SilverWook said:
zombie, do you have any idea when video editing/post production became the norm for tv documentaries, even if shot on film?
Classic Creatures seems the odd man out of all the OOT docs, as it seems to have been finished up on video. 16mm copies of the others have been spotted in the wild.
I'm too young to have been around for that, I think it was in the late 1990s for video productions and film projects followed as hardware got better and cheaper; I guess when you started using it depended on the project, the budget, and those involved. Documentaries shot on video were probably cut on a computer as soon as they moved from analog tapes to digital in the mid-late 1990s, before that you would have had to do a conversion process to get it digital and the older electronic editing suites were okay once you got used to them, they gave you the same sort of non-linear functionality.

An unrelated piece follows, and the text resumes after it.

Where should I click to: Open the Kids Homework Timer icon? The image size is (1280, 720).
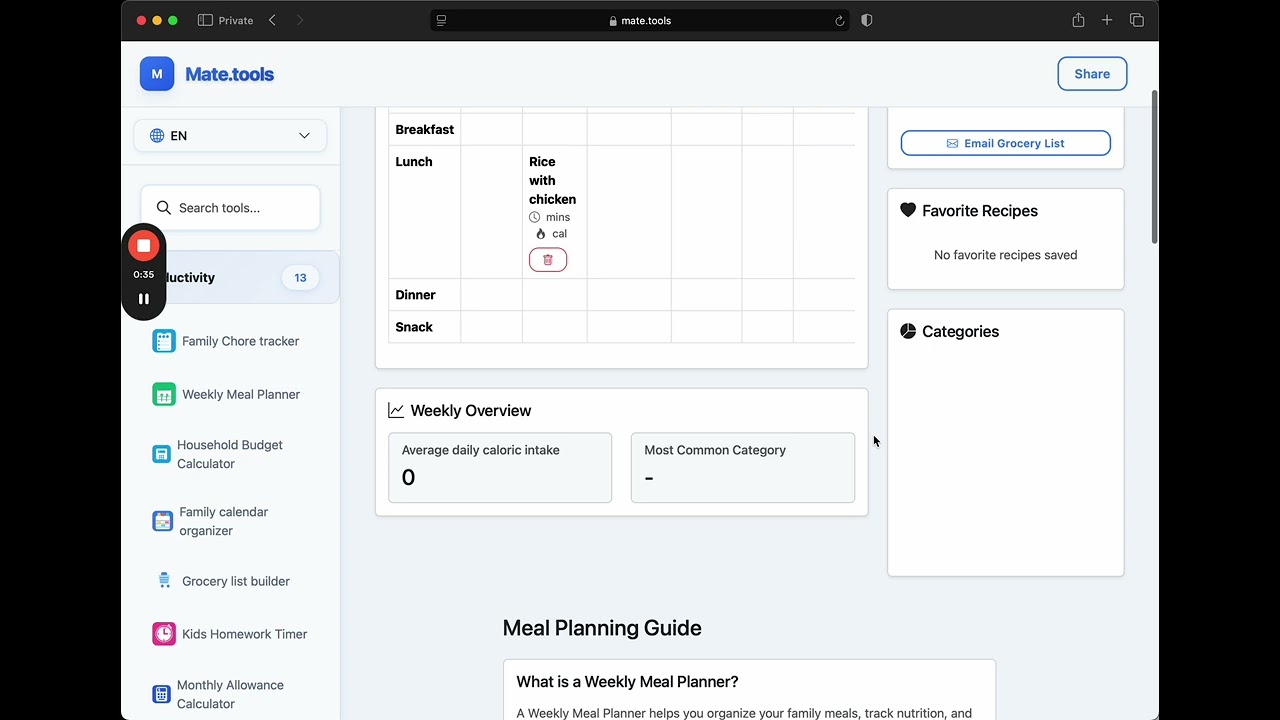coord(163,634)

I used one a few times when I was in highschool and found it the most frustrating thing in the world, but then I saw pros use them and it was second nature to them so I guess there is just a learning curve. I will say that when I started out in 2003 and 2004, cutting film on video using an AVID was still seen as a slightly new thing that a lot of older editors had only recently grappled with--things had changed very rapidly in the previous half decade--and the first thing I ever edited was 2004 and I cut it on a good old fashioned steenbeck. Later that year the facility I cut it on was trying to sell it, I would have bought it since it was only $1000 or something but it weighed as much as a small car (no joke) and I had no room for it.